Start of Data provided

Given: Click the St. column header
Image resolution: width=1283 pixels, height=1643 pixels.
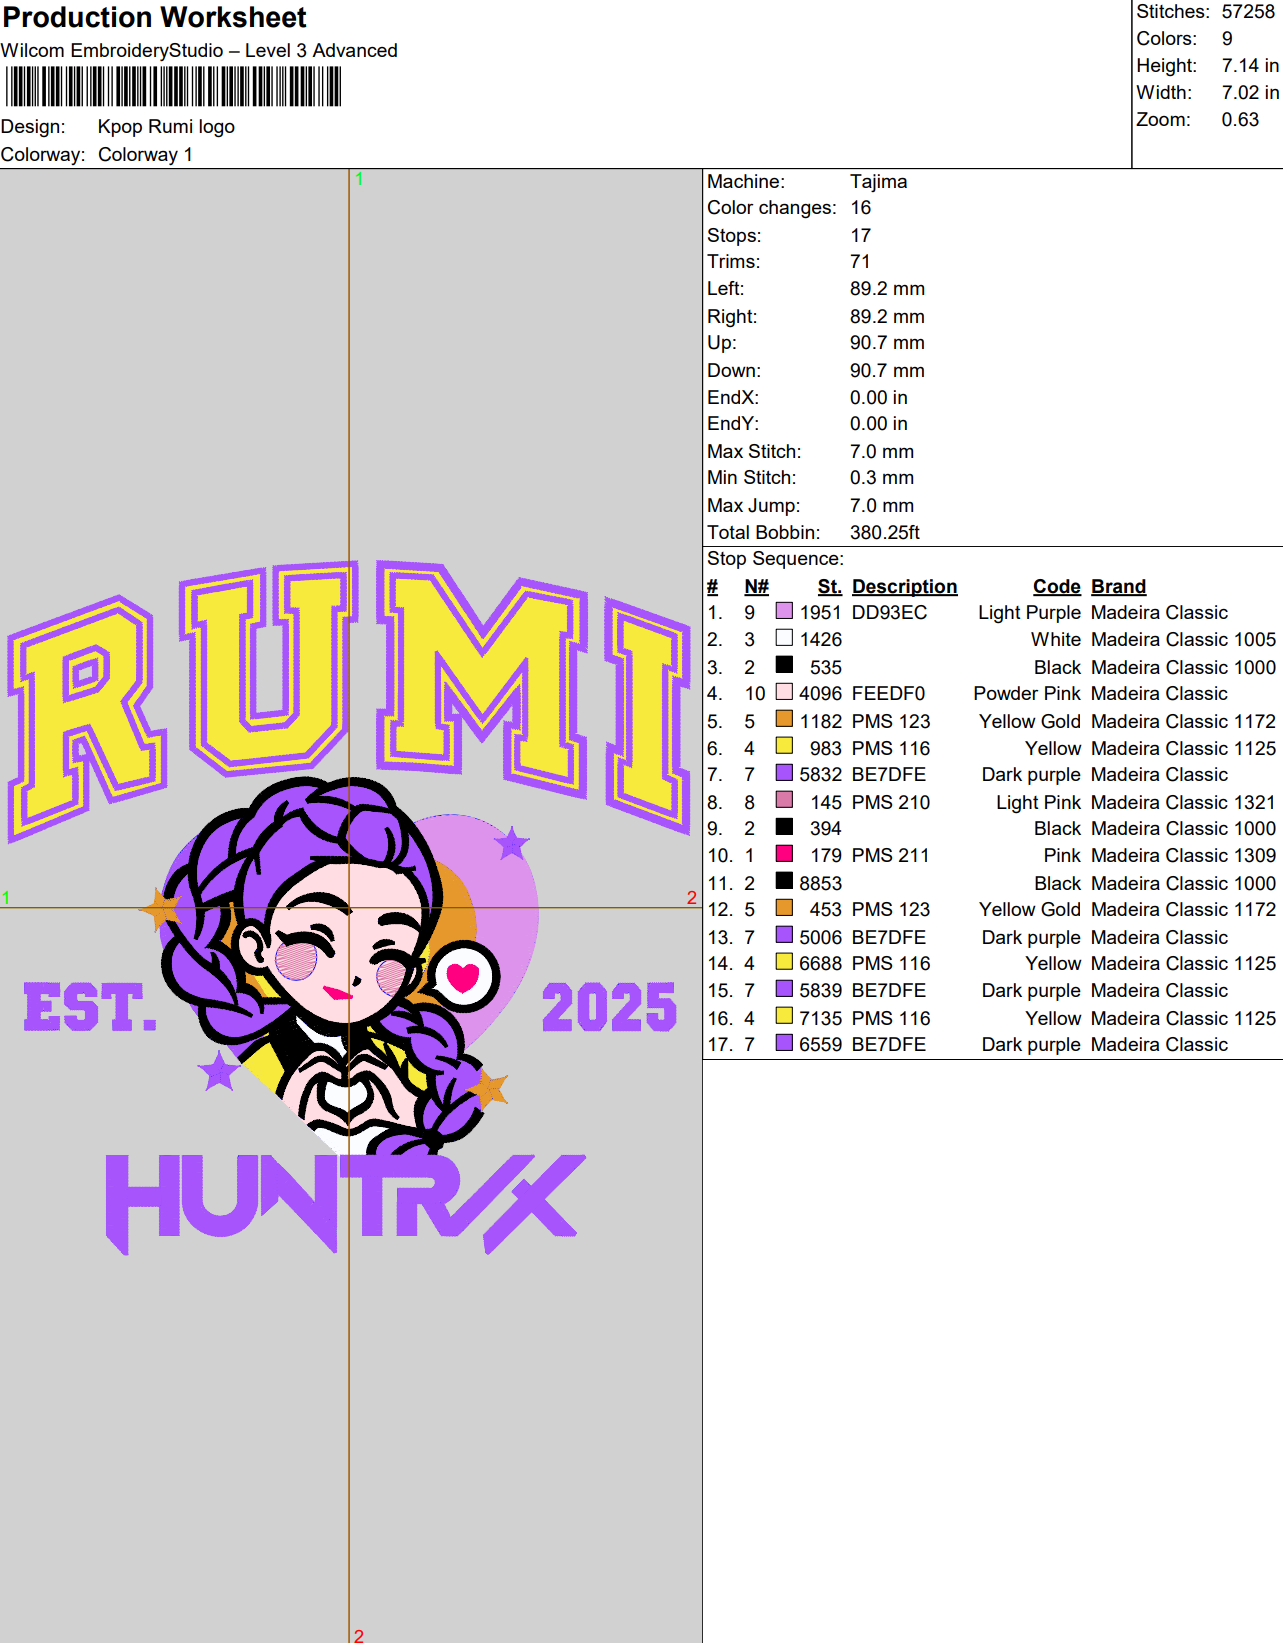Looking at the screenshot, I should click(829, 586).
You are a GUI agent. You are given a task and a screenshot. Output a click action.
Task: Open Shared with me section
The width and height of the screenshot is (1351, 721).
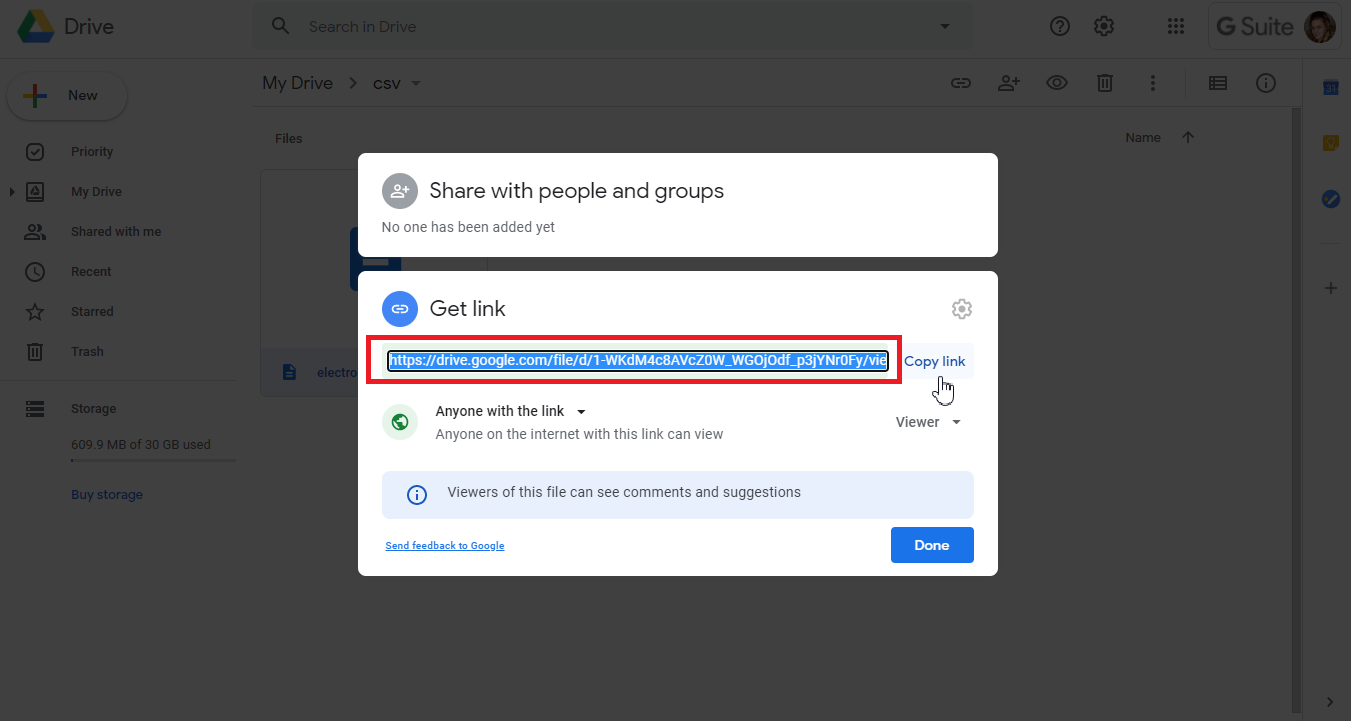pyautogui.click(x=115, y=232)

End of Data provided
Start of Data provided

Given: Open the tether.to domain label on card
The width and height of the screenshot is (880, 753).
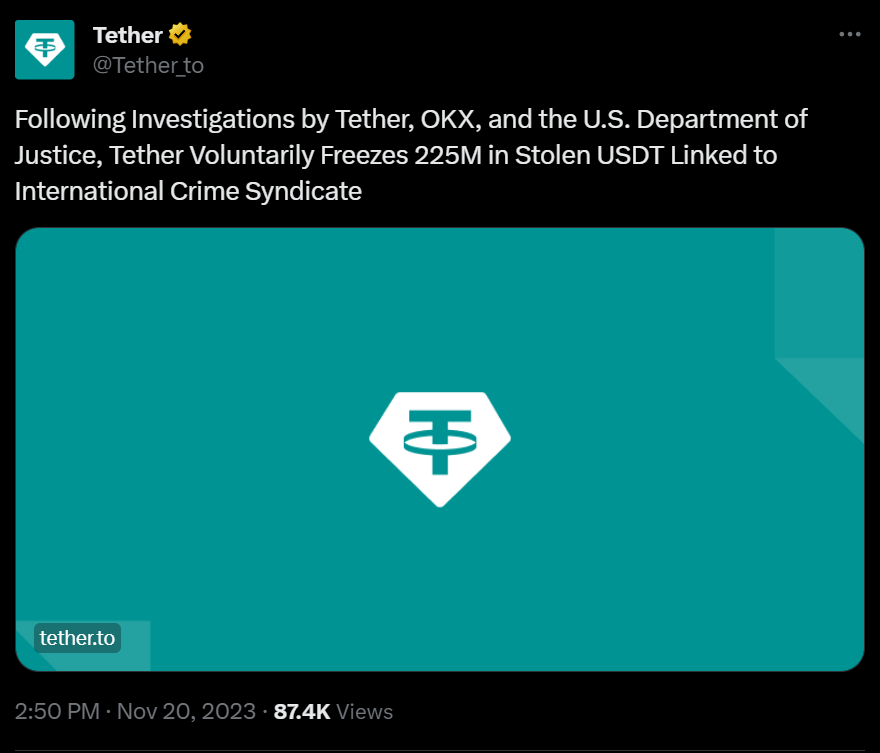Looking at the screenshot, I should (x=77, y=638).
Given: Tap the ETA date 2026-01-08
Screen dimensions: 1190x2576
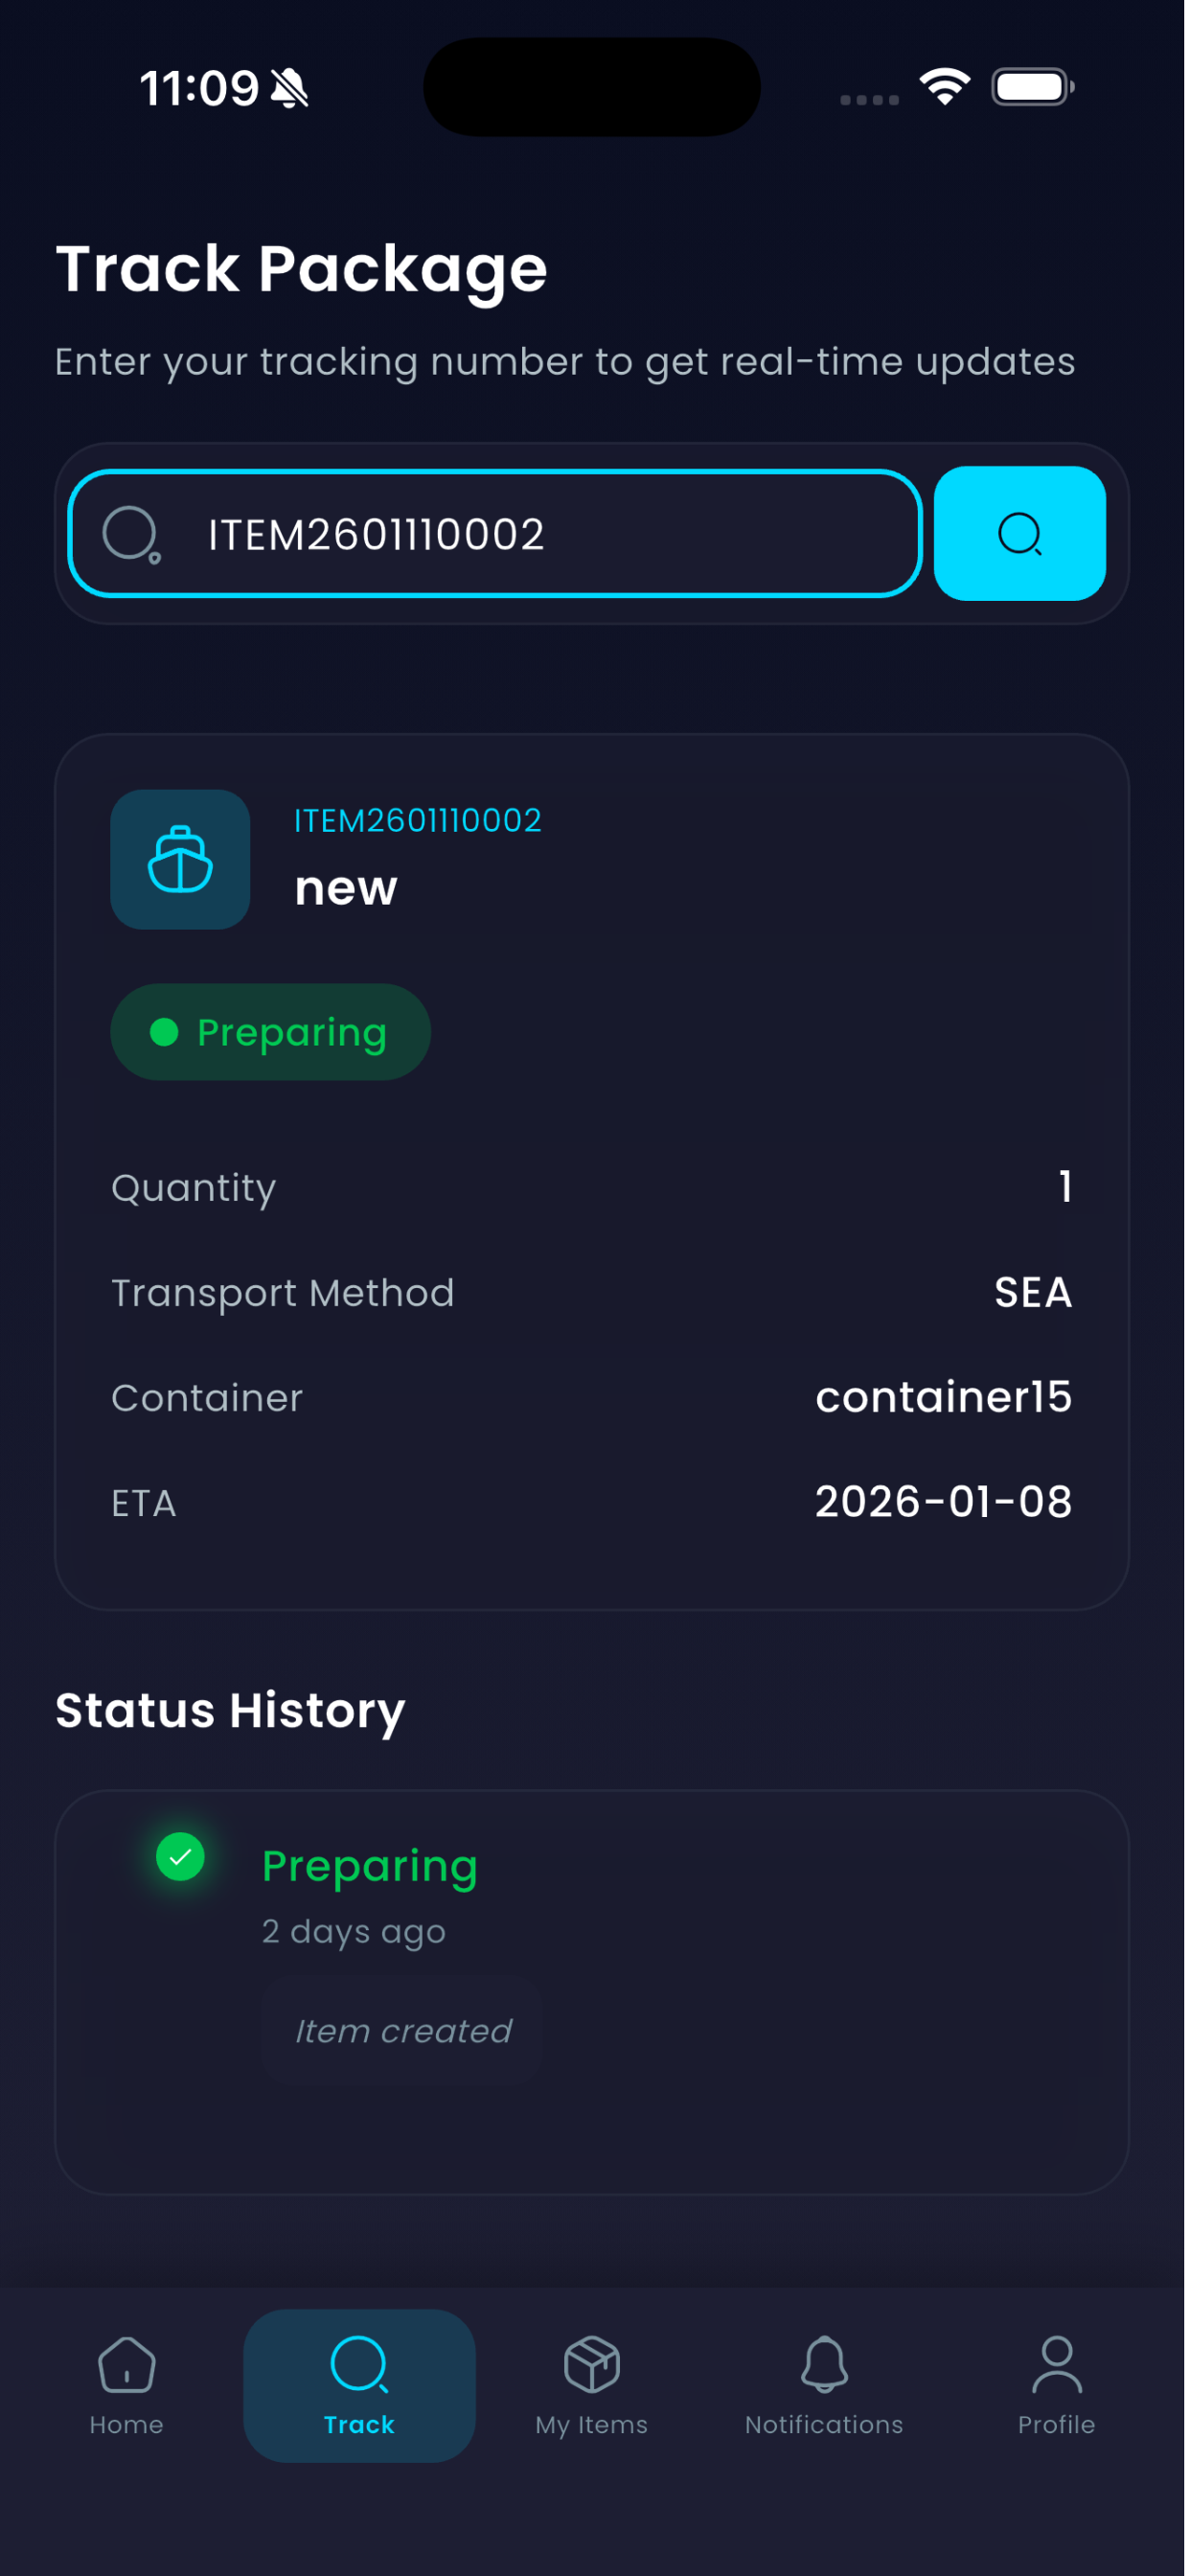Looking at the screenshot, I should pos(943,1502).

End of Data provided

## Task directions
Return every line of the listing that has the word "Open" in it.

## Your response
Task: Open Shared with me section
Given: Open the tether.to domain label on card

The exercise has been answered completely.